The task of the working class is to go from words to deeds
The President himself put it very well during his speech: the construction and planning of this transitional process requires the conscious participation of the working class. The speech he gave was a step forward, but it must be completed and acted on through concrete actions by the workers themselves. We have seen how many times, the President has outlined plans and given direct orders to his ministers, and how these have then ignored and buried them. To go from words to deeds is, in the first place, the responsibility of the industrial proletariat of Guayana, its heavy industrial battalions, such as the iron and steel workers, but also of the entire Venezuelan working class.
We workers should take a decisive step forward and take concrete action, in the election and recall of management and leadership positions in the basic industries. We should form committees of elected and recallable delegates in order to have genuine workers’ control over the administration and accounts of these companies, take control over the account books in order stop the pilfering of the surplus value we produce, which goes into the pockets of the bureaucracy. The experiences presented in the workshops by the comrades from Alcasa is of crucial importance. We must have collective and accountable management in every division and department of industry, control all aspects of the productive process, including sales, and firmly establish workers’ control.

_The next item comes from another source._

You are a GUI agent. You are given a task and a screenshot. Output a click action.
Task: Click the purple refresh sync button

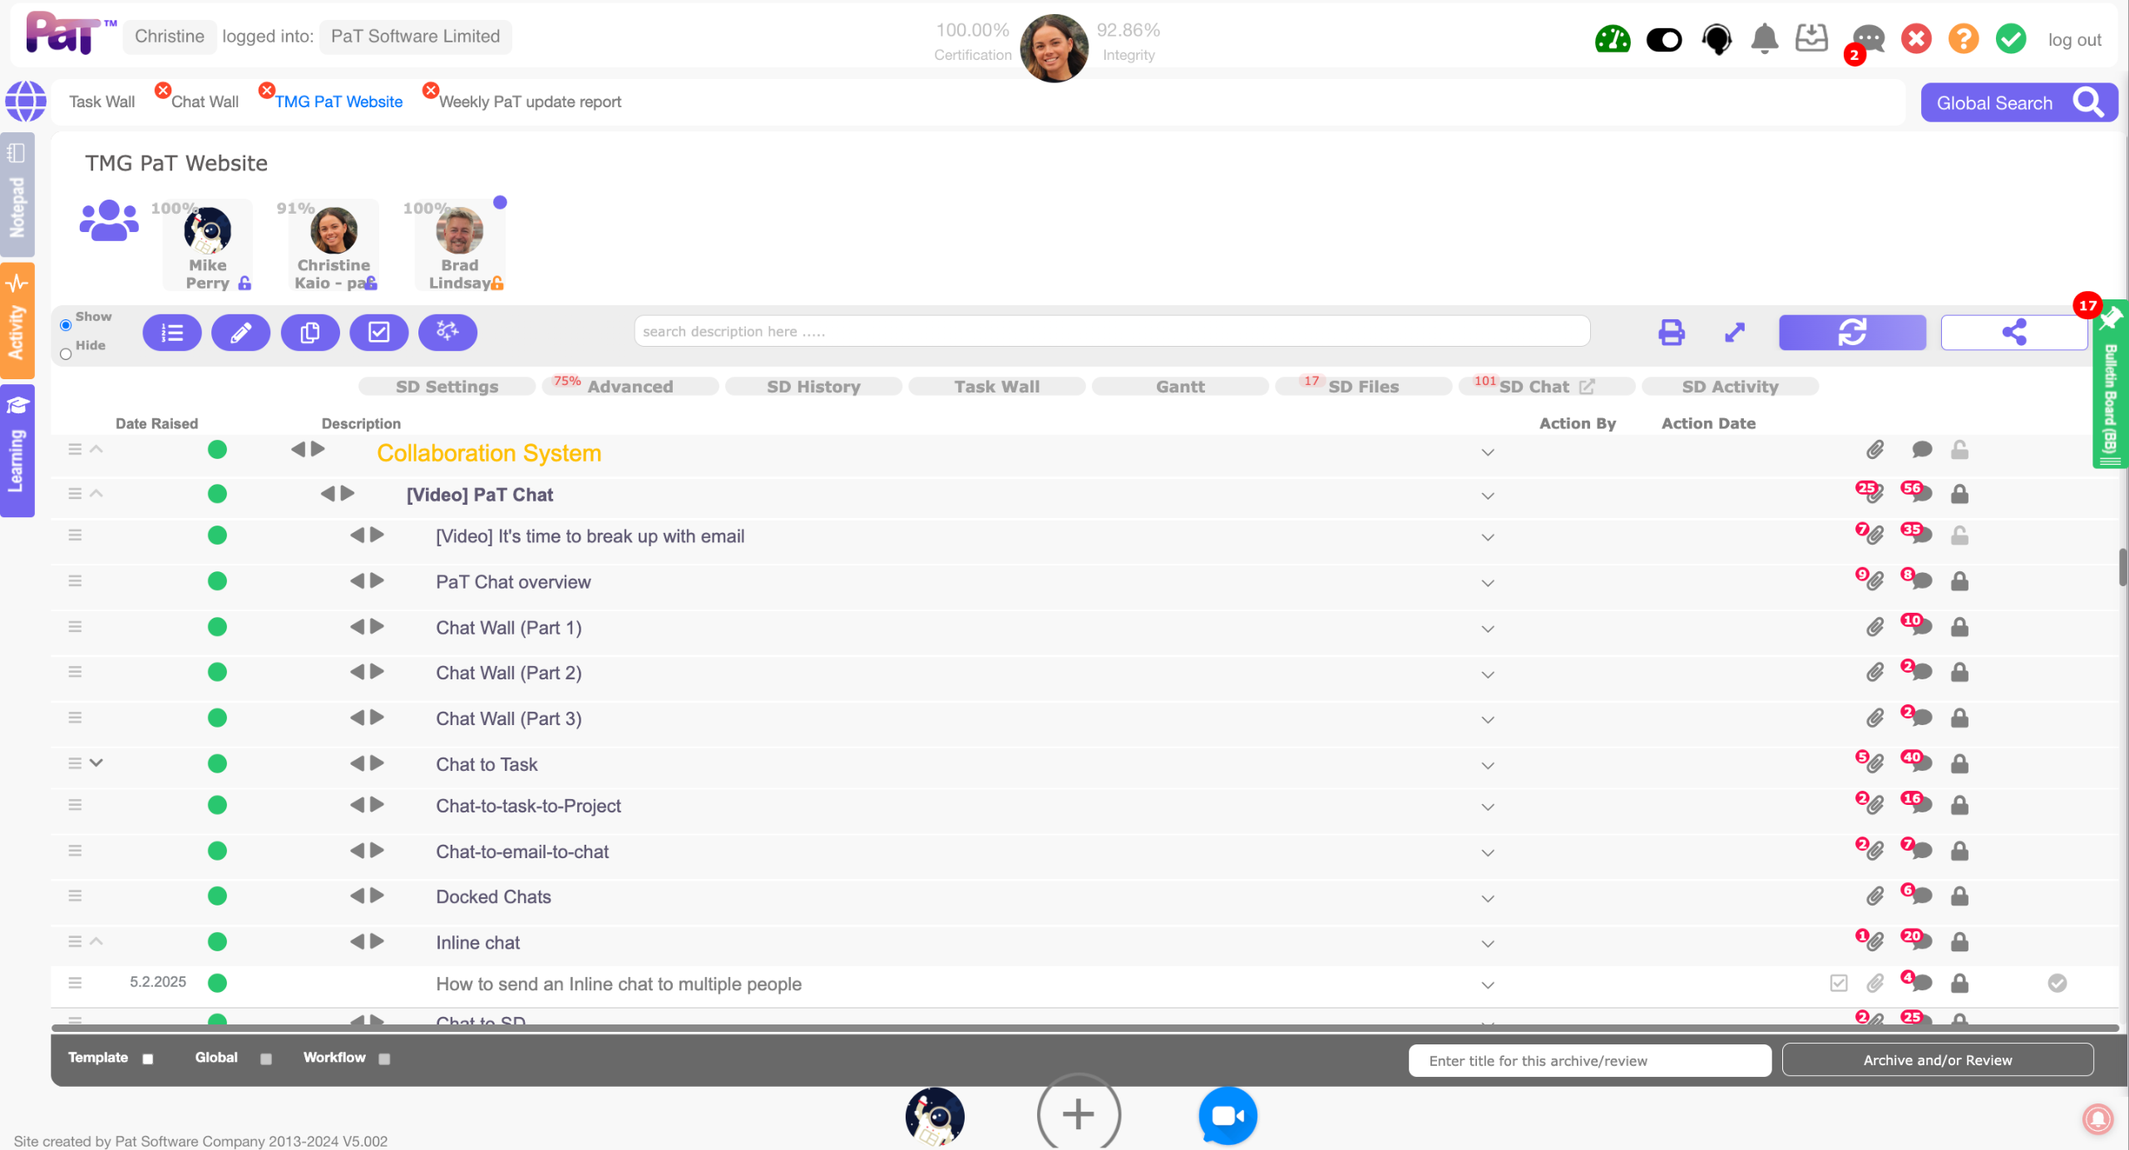pyautogui.click(x=1851, y=333)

The integration of the entire productive process of the iron and aluminium sectors under workers’ control can only be a first step towards the democratic planning of the entire economy. The recent nationalisations must be extended to all the occupied factories and those in dispute, such as Vivex, Gotcha T-Shirts, INAF, MDS Transport, etc. Why nationalise Cerámicas Carabobo and not these other companies? And following on from that, the banks must be nationalised, in order to put their enormous resources ‑ most of which were originally generated by the state in the first place ‑ at the services of the rational development of the Venezuelan economy, in the interests of the majority of the population. In the same manner, all the main national and multinational companies that operate in the country should be nationalised, in order to democratically plan the economy under workers’ control.
President Chavez clearly stated: “I am throwing my lot in with you.” The working class must respond resolutely, not only in Guayana, but also throughout the country. If our trade union leaders are not willing, we in the rank and file must seize the initiative and replace them with others who respond directly to the desires of the working class.